During their years at school, many college athletes get to experience at least a small taste of celebrity, even if it’s just on a local level. Their names and faces instantly recognizable to the hardcore fan, and if they are really successful, to the casual fan as well. But once players graduate and are no longer playing for what has now become their alma mater, they tend to fade from memory, only to be seen about once a decade when they are brought back to celebrate the anniversaries of their teams’ achievements. Some never get to experience anything as great as their college days, while others transition seamlessly and become successful in whatever endeavor they’ve chosen after leaving the sport that earned them varsity letters.

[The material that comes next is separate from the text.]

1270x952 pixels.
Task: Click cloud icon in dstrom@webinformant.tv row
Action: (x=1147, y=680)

MBS is fortunate enough to have one of our own fit in to the latter half of that statement, as Dan Schuppan, President of MBS Textbook Exchange, Inc., was once Dan Schuppan, All Big 8 defensive end for the University of Missouri football team. In addition to individual achievements, Schuppan was part of perhaps the greatest team in Mizzou history: the 1966 Sugar Bowl champions that defeated the University of Florida Gators. That Florida team was led by Heisman trophy winning quarterback, and current University of South Carolina head coach, Steve Spurrier.
While Schuppan anchored one side at just 187 pounds, his partner at the other end of the line was future NFL All-Pro Russell Washington, who stood six-foot-eight, and officially weighed 320 pounds, though Schuppan swears that his true weight was closer to 350. But if you thought that Washington was just a football player, you’d be wrong. “He sang in a band, locally, on Saturday nights. So he played football in the day and would be singing in a band later that night,” Schuppan says. “[Washington] ended up going to the San Diego Chargers for 11 years and then quit and went off to the Philippines and became, I heard, king of an island.” MBS is currently unable to confirm or deny the existence of a Pacific monarchy headed by a gigantic former NFL lineman, but we’re as hopeful as you are that it’s true.

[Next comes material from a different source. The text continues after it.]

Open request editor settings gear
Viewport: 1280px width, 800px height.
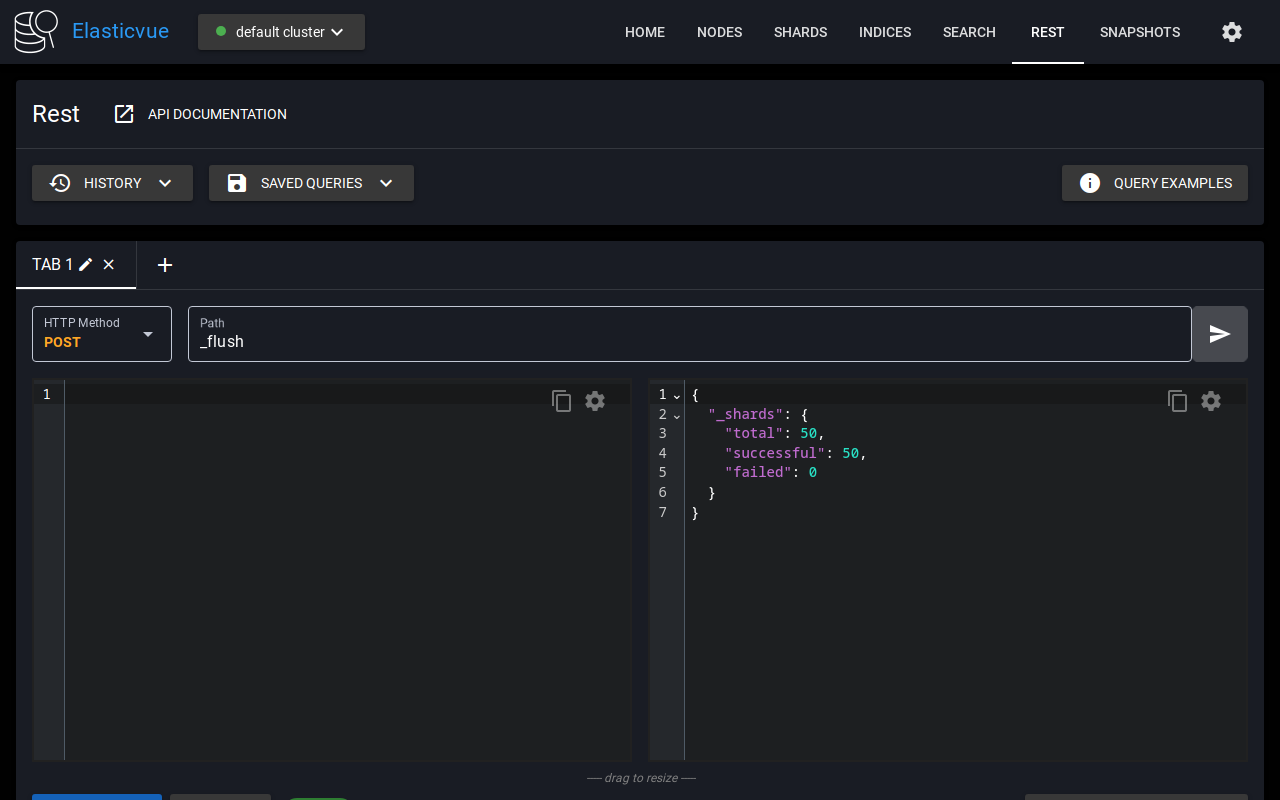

Washington was certainly an interesting character, but he wasn’t the only person Schuppan crossed paths with during his time at Missouri that would later find their way into public consciousness. On a local level, Schuppan also played with Johnny Roland and a young Roger Wehrli, two of the greatest players in Missouri football history. He also was fortunate enough to play against future NFL Hall of Fame running back Gale Sayers, who was then a Kansas Jayhawk. If you aren’t a football fan, you may know Sayers as one of the two main subjects in the movie Brian’s Song. But perhaps most interesting of all was an accounting tutor for the football team, a student by the name of Ken Lay. Lay would later go on to become the CEO of Enron, and played a large role in the company’s infamous collapse.

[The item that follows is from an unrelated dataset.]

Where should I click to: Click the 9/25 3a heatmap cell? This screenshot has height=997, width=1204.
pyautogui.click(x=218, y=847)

Upon the commencement of his collegiate football career, Schuppan, like many young men his age, was drafted into the Vietnam War. But despite being halfway across the world, a strange string of events allowed Schuppan to find his way back to a football field once again. Shortly after arriving in Korea, Schuppan had a captain approach him and told Schuppan to follow him. “I thought, ‘boy this is gonna be bad. What’d I do wrong?’” Schuppan says. “We walked out of the hangar; there was a helicopter running. I’d never been in a helicopter. So we get in, he doesn’t tell me where we’re going, and off we go. There’s all this noise, the doors are open, and you think you’re gonna fall out. You’re scared to death. I yelled to the guy next to me, ‘Where are we going?’ He said, ‘Camp Casey. You’re gonna play football.’”
What this meant was that Schuppan had just been “drafted” into the final year of Army professional football, where Army divisions like Schuppan’s 7th would match up against other military personnel around the Pacific Rim. Schuppan and his teammates ended up not wearing army uniforms for six months afterwards. “[The Army] had recruited us off of our personnel file. The general wanted to win; he was really competitive,” Schuppan says. “And we did. We won the Pacific Rim championship. Our games were played in big, high school-like stadiums, and instead of cars coming to the game, there were generals in helicopters and they were all lined up in the air, like a parking lot. There was a guy out there with flags parking them.”
After his time in the service was up, Schuppan found his way back to Columbia, and has been with MBS since 1975, serving as President since 1985. In his executive role, he has been able to apply many of the lessons he learned through football to his work in the textbook industry and make a difference to his employees. Schuppan says, “Be the best you can be, that’s what you tell your employees. Classroom, job, sports. You can do it. There’s nobody holding you back but you. Once you get it, it never leaves you.”